Some might suggest that embracing new paradigms, running towards change, and building are the characteristics of a healthy company—the cultural attributes that a successful company requires. Folding these all under the umbrella of culture is far too easy an answer. Find me a successful large company and I will show you somewhere they have written down how much they value innovation (3M) or change (HP) or thinking deeply about technology (IBM). It simply isn’t that easy. In fact, most successful companies are also models of corporate culture—except it was the culture of the past that created the present that enables them to take time to articulate the quality of what got them there.
What man has made, man can change.
-Frederick Moore Vinson (1890-1953)
That's why it's time for change.
-Thomas Edmund Dewey (1902-1971)
The above quotes on change are a way to bypass any culture. Essentially once a company achieves success and has the foundation, it is time to change. There’s nothing about nature that says work must continue on the path that got the company there. The success was not an act of nature but one of foresight, luck, and circumstance. That means it is time for change.
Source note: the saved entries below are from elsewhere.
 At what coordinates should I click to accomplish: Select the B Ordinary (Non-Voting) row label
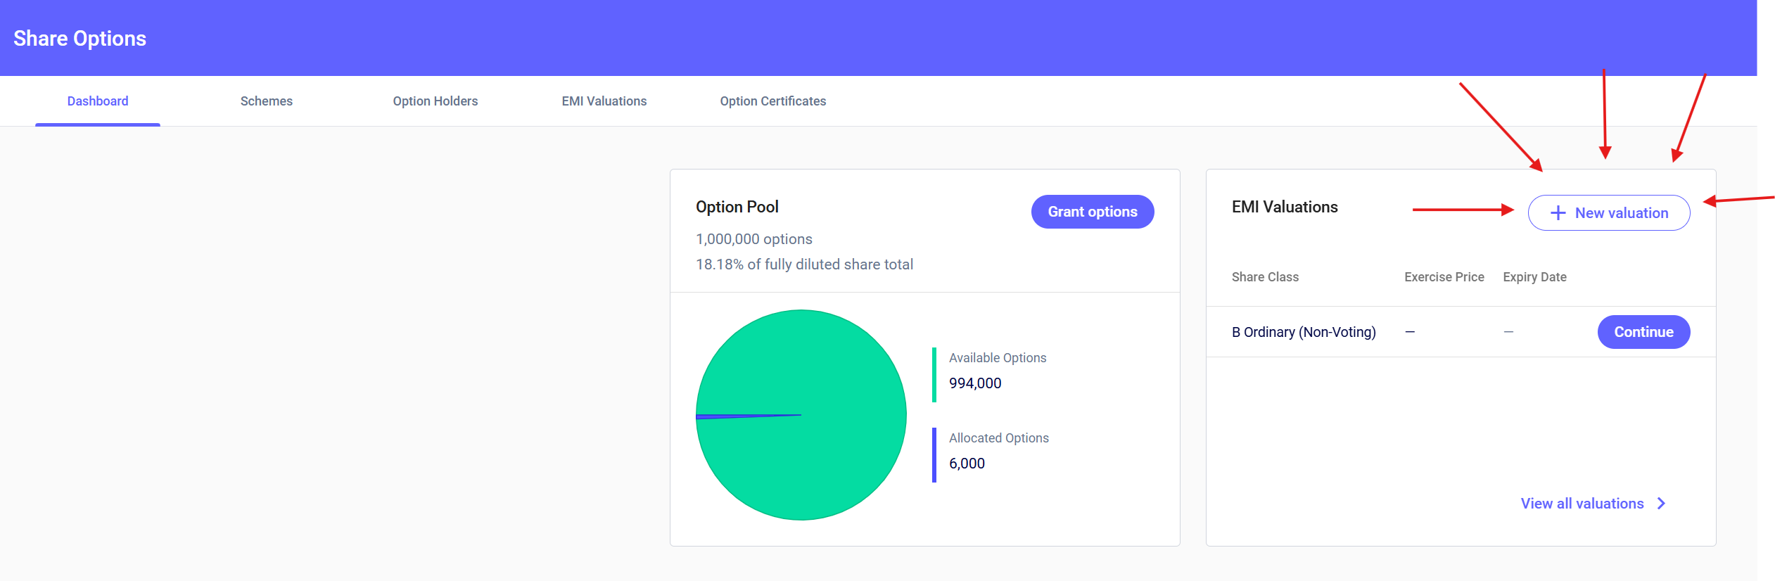pyautogui.click(x=1303, y=332)
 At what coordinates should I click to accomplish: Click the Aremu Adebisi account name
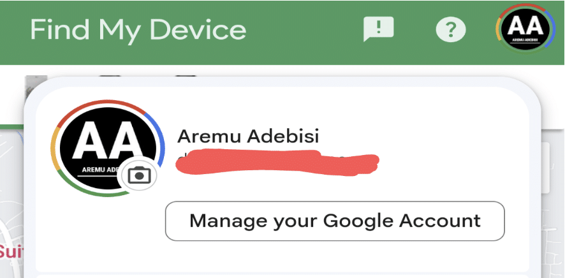[x=248, y=136]
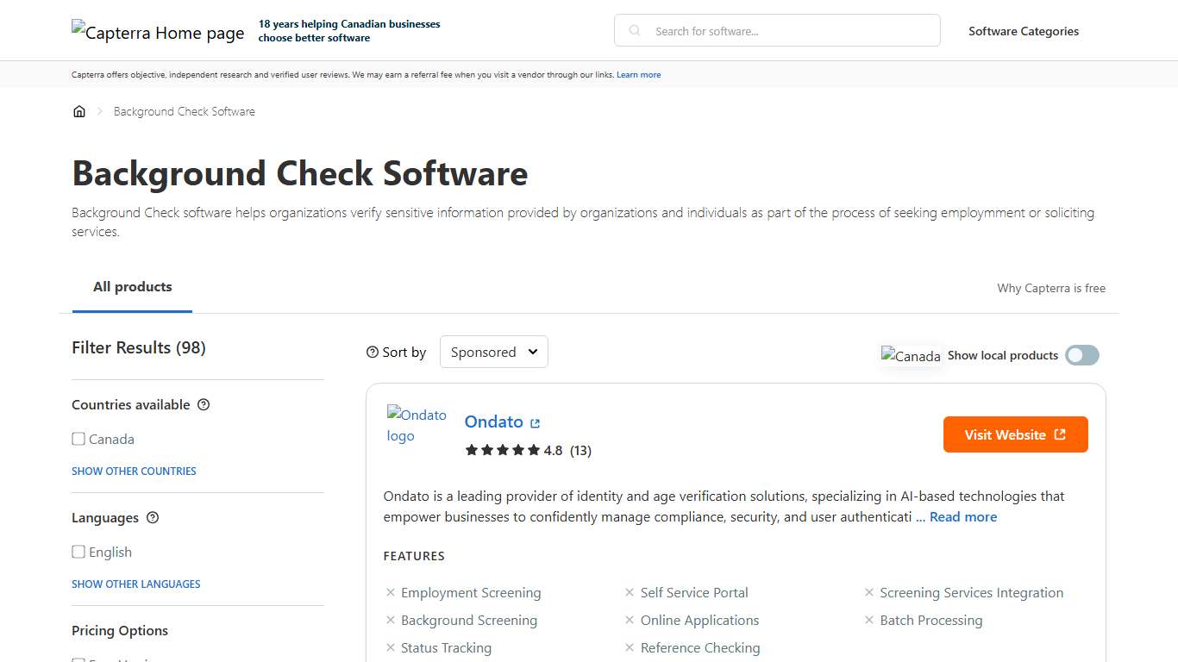Open the Sponsored sort dropdown
This screenshot has height=662, width=1178.
pos(493,352)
What to build and how to change a company and organization to build it are the questions of a product-delivery organization and business. The search for answers that yield stellar results is the driving force behind entrepreneurship, whether practiced inside a company, in a self-funded business, or a venture-funded business. For the past one hundred posts and twitter threads in Hardcore Software I have tried to offer the context for where success comes from and what it takes to change in order to achieve it.
The real question is what happens after success when the paradigms around you have upended everything that got you there?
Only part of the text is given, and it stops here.